In a haunting audio clip newly released in Netflix’s documentary Titan:
The OceanGate Disaster, OceanGate founder Stockton Rush is heard firing his operations director, David Lochridge—right after Lochridge raised alarm bells about safety issues with the now-infamous Titan submersible.
The audio has brought a fresh wave of scrutiny over OceanGate’s practices and leadership decisions, just two years after the Titan tragically imploded during a deep-sea expedition to the Titanic wreckage.
A Dismissal That Sparked Alarm
The recording captures a heated moment in 2018, well before the Titan’s doomed voyage.
In the clip, Rush—who co-founded OceanGate and served as CEO—can be heard telling Lochridge:
“I don’t want anybody in this company who is uncomfortable with what we are doing… I’m definitely out of the mold, I’m doing things that are completely non-standard.”
He admitted he knew many in the industry thought he was “an idiot”—but insisted he would continue pushing boundaries.
Even when a woman in the room expressed that they still needed Lochridge on the team, Rush stood firm.
When Lochridge directly asked if he was being fired, Rush replied, “I don’t see we have a choice.”
Safety Fears Ignored and Dismissed
Lochridge, who had spent three years with OceanGate, had repeatedly voiced his concern that the Titan submersible wasn’t safe.
He said in the documentary that hearing Rush’s comments “gutted” him.
He also revealed that this was the first time he formally documented safety concerns—stressing that nearly every OceanGate expedition had experienced issues.
His warnings included critical flaws in design, construction, and equipment inside the sub.
From Concerned Employee to Whistleblower
After being fired, Lochridge didn’t stay quiet.
He took his worries to the U.S. Occupational Safety and Health Administration (OSHA), raising red flags about the Titan’s structural integrity.
Before that, he had already filed a lawsuit against OceanGate.
Among his concerns? Mounting bolts that could rupture under pressure and glue coming undone on ballast bags.
These weren’t minor technicalities—they were life-threatening problems.
He believed Rush was “playing Russian roulette” with people’s lives just to chase personal glory.
‘Doing Things on the Cheap’
At a Coast Guard hearing last year, Lochridge went further, testifying that Stockton Rush was obsessed with cutting costs.

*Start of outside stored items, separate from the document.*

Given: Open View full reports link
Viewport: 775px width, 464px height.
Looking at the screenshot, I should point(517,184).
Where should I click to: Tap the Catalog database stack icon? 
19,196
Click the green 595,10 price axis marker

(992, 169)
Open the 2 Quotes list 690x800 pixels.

He shared photos of a crude oxygen scrubber—a vital part of the sub’s life-support system—made from a plastic box and a computer fan.
Rush had rejected using standard manufacturers in favor of makeshift components.
Lochridge said he tried to “humor” Rush’s DIY testing, but the equipment ultimately failed.
A Tragic End That Could Have Been Avoided
On that fateful expedition in June 2023, Rush and four others—Hamish Harding, Shahzada and Suleman Dawood, and Paul-Henri Nargeolet—lost their lives when the Titan imploded under the crushing pressure of the Atlantic depths.
The Coast Guard later released footage showing Rush’s wife, Wendy, aboard the support vessel, monitoring the sub’s final descent.
In the video, she reacts to a loud noise, asking: “What was that bang?” Investigators now believe that was the moment the Titan catastrophically failed.
The wreckage was discovered just 330 yards from the Titanic’s bow, roughly 90 minutes after the dive began.
A Legacy Under Scrutiny
Lochridge’s warnings now feel tragically prophetic.
He once wrote in an email that he was afraid Rush would “kill himself and others” in his relentless pursuit of underwater exploration.
The fallout from the Titan disaster has sparked global conversations about the safety of private deep-sea ventures.
And with Netflix’s documentary bringing chilling new details to light, many are now asking: how many warnings need to be ignored before disaster strikes?